The EE and the GS are not bad processor, technically if you think about it they were quite advanced for their time too: 6.2 GFLOPS (EE), 2.4 GB/s inner bus (EE), 3.2 GB/s Memory Interface thanks to embedded Direct RDRAM memory controller (EE), two independent and fully programmable Vector Units (EE), a 128 bits integer SIMD engine (EE), etc...

As far as problems with the 90 nm process, SCE and Toshiba have had time to put the process through practical tests as they have been fabbing the EE+GS@90 nm and the PSP SoC for quite a while (both use 90 nm technology).
 
Hmm, IBM's track record at 90nm is spotty at best. It was not too long ago that they weren't even able to meet apple's demand of ppc970(fx)s. And that's a design they basically have years of experience on. nVidia also relocated nv40 production to taiwan...

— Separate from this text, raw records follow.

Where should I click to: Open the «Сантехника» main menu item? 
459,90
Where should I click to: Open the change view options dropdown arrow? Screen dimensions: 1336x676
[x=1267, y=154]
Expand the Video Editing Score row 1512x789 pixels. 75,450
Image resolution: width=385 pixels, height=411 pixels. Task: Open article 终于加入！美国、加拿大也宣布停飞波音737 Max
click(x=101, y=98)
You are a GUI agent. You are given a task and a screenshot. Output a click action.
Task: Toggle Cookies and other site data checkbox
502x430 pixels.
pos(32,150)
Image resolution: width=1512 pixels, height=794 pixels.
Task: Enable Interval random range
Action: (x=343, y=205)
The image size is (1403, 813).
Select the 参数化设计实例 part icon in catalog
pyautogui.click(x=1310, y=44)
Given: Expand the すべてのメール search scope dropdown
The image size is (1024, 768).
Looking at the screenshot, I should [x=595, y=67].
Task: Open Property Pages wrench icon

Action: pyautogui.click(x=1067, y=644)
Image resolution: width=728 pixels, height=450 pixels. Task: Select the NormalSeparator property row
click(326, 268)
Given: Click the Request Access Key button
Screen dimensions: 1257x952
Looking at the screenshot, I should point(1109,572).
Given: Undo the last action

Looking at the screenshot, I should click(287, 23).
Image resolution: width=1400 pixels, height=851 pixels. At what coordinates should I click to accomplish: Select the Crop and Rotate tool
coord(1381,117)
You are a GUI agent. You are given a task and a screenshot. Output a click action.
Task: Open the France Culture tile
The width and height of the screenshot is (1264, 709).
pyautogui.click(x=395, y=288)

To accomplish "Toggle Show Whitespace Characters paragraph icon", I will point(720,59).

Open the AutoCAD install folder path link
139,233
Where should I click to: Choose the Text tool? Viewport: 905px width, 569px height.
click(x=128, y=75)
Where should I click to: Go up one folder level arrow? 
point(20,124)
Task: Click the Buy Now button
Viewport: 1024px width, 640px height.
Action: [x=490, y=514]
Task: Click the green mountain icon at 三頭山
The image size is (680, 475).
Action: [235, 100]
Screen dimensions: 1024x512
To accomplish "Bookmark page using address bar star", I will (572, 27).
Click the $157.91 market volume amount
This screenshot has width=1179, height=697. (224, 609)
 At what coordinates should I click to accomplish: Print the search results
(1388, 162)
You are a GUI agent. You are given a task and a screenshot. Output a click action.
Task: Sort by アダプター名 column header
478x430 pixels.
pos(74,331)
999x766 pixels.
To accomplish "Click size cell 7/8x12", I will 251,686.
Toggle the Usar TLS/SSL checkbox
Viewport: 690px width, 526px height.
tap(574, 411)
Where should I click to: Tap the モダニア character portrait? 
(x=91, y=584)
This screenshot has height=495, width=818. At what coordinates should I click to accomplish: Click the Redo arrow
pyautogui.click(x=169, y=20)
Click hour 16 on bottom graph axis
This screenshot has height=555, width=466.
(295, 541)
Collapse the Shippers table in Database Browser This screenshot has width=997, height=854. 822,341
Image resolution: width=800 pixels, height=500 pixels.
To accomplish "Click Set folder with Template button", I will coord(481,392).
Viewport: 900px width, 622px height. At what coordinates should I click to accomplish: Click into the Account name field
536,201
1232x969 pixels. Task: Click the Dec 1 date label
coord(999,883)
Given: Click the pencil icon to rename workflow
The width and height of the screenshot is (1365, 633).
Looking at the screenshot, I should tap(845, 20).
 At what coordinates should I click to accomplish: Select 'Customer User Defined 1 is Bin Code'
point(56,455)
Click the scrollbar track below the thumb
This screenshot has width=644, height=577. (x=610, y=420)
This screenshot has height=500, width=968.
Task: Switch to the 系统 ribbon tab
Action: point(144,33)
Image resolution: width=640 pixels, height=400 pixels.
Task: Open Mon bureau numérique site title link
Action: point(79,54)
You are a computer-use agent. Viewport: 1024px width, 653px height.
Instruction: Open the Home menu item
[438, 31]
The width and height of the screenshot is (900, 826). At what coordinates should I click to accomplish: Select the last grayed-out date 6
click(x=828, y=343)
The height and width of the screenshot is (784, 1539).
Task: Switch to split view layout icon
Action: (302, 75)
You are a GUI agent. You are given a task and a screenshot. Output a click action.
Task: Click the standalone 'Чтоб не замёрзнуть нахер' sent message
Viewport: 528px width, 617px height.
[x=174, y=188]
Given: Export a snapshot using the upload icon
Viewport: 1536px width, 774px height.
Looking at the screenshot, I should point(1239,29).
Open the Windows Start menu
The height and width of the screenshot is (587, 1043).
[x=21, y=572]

No point denying that EE/GS were nice chips, but at least the EE was comparatively lower clocked then other available cpu's at that time (Intel PIII (coppermine) was available at 800 MHz at Q4/99) with 28 million transistors compared to EE's 13,5...
 
Yeah, IBM going to fab Cell for their own purpose, from what I heard server and that joint workstation project.

Sony going to do the Cell for PS3, maybe with the help of Toshiba in the early stages.
 
V3 said:
Yeah, IBM going to fab Cell for their own purpose, from what I heard server and that joint workstation project.

Sony going to do the Cell for PS3, maybe with the help of Toshiba in the early stages.

SCE should have three sources for CELL chips:

1.) Oita #2 (co-owned with Toshiba)

2.) Nagasaki #2 (fully owned by SCE)

3.) East Fishkill's Sony/SCE+IBM plant (remember the $300 Million or so Sony/SCE invested in an next-generation manufacturing line with IBM ?).
 
Panajev2001a said:
V3 said:
Yeah, IBM going to fab Cell for their own purpose, from what I heard server and that joint workstation project.

Sony going to do the Cell for PS3, maybe with the help of Toshiba in the early stages.

SCE should have three sources for CELL chips:

1.) Oita #2 (co-owned with Toshiba)

2.) Nagasaki #2 (fully owned by SCE)

3.) East Fishkill's Sony/SCE+IBM plant (remember the $300 Million or so Sony/SCE invested in an next-generation manufacturing line with IBM ?).

that's nice. that's more sources than Nintendo will likely have for Revolution's GPU (NEC) and Microsoft will have for Xenon's VPU (TSMC)
 
V3 said:
Perhaps East Fishkill is for the workstation Cell that Sony is working with IBM.

It will depend on how many chips the other two fabs can provide and how many chips SCE needs for PlayStation 3's launch in Japan, U.S.A. and Europe and how many chips per month they would like to produce (this relates to how many PlayStation 3 consoles they can produce per month).